Lewis Cliff 86211 and 86498: Metal-Sulfide Liquid Segregates from a Carbonaceous Chondrite Impact Melt

Nicole G. Lunning, Timothy J. Mccoy, Devin L. Schrader, Kazu Nagashima, … Alfred Kracher

Geochimica et Cosmochimica Acta
In Press, Accepted Manuscript, Available online 5 June 2019


“The petrogenesis of the ungrouped iron meteorite Lewis Cliffs (LEW) 86211 and its proposed pair LEW 86498 has remained elusive in the decades since their discovery in Antarctica. Wasson, 1990, Kracher et al., 1998 noted the enrichment in the siderophile refractory elements, fine-grained texture, and high abundances of sulfides in LEW 86211 as features that are both difficult to explain and that set it apart from other iron meteorites. In this work, we investigate the pairing and formation of these two ungrouped iron meteorites using a combination of petrography, electron microprobe analyses, and secondary ion probe analyses of oxygen-three isotope of olivine. Similarities in petrographic features and phase compositions further support the initial pairing of LEW 86211 and 86498. The bulk composition of LEW 86211 (Wasson, 1990) closely resembles those of separated chondritic metallic components (e.g., Kong and Ebihara, 1997), which indicates this pairing group formed directly from this portion of a chondrite.

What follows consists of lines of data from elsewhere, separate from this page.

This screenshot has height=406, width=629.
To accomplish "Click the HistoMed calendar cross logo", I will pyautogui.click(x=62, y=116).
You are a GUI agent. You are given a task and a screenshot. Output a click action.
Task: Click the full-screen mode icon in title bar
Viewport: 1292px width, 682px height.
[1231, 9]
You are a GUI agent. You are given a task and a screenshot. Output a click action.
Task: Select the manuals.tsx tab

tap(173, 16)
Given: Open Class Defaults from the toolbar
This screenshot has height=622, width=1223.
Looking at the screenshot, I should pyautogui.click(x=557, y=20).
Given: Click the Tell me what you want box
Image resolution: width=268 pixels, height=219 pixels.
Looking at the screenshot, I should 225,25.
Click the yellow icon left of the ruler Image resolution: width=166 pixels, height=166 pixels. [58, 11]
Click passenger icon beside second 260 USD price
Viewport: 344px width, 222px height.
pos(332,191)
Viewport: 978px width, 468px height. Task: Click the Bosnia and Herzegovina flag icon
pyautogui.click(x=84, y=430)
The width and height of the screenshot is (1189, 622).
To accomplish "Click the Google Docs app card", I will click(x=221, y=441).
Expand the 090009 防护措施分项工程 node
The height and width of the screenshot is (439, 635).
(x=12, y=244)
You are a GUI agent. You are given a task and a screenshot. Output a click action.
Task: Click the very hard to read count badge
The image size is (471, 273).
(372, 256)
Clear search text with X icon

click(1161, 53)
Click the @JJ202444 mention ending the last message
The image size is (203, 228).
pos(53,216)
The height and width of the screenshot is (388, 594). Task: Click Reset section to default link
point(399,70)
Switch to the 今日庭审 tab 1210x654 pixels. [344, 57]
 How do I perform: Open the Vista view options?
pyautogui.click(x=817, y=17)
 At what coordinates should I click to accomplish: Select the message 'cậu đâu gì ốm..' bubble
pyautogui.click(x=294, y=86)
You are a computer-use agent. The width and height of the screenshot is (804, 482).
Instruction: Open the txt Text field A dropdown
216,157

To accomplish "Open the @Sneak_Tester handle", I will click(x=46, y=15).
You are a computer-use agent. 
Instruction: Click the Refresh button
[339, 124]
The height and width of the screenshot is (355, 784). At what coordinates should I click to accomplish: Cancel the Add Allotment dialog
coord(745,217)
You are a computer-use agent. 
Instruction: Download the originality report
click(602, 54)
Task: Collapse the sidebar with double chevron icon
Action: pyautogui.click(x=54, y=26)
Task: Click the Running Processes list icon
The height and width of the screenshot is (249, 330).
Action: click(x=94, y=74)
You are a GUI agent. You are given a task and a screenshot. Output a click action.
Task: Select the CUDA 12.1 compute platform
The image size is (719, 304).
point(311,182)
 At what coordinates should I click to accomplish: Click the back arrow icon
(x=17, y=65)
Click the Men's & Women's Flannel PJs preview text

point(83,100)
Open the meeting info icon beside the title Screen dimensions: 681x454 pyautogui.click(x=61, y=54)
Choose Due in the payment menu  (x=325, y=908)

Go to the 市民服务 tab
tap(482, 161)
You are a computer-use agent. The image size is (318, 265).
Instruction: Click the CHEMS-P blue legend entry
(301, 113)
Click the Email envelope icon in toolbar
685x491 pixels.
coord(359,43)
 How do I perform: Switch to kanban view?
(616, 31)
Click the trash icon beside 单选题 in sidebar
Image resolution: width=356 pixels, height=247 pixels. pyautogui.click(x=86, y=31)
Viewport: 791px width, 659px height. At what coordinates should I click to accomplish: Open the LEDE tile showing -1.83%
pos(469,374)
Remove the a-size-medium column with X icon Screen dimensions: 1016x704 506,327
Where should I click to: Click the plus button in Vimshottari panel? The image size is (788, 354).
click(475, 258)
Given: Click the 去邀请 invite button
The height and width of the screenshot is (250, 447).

The metal-sulfide cellular textures and mineral compositional trends are consistent with LEW 86211 and 86498 forming by rapid cooling of the FeNiS immiscible liquid of a larger chondritic impact melt unit. Previous bulk oxygen-three isotope analyses (Clayton and Mayeda, 1996) combined with the in situ oxygen-three isotope analyses from this work are consistent with LEW 86211 having a carbonaceous chondrite provenance. LEW 86211 is most similar to CR chondrites in its oxygen-three isotope signatures, but may not be from an established carbonaceous chondrite group. The silicate inclusions in LEW 86211 and 86498 record evidence of pre-impact metamorphism and later reduction related to contact with the metal-sulfide impact melt liquid. The silicate inclusions appear to have been engulfed by metal-sulfide liquids rather than part of the impact melted unit. Additionally, the size of this sulfide-dominated pairing group compared to the volume of sulfides and metal in unmelted CR chondrite suggests that these meteorites originated from a much larger carbonaceous chondrite impact melt body than has been previously recognized (e.g., Lunning et al., 2016).”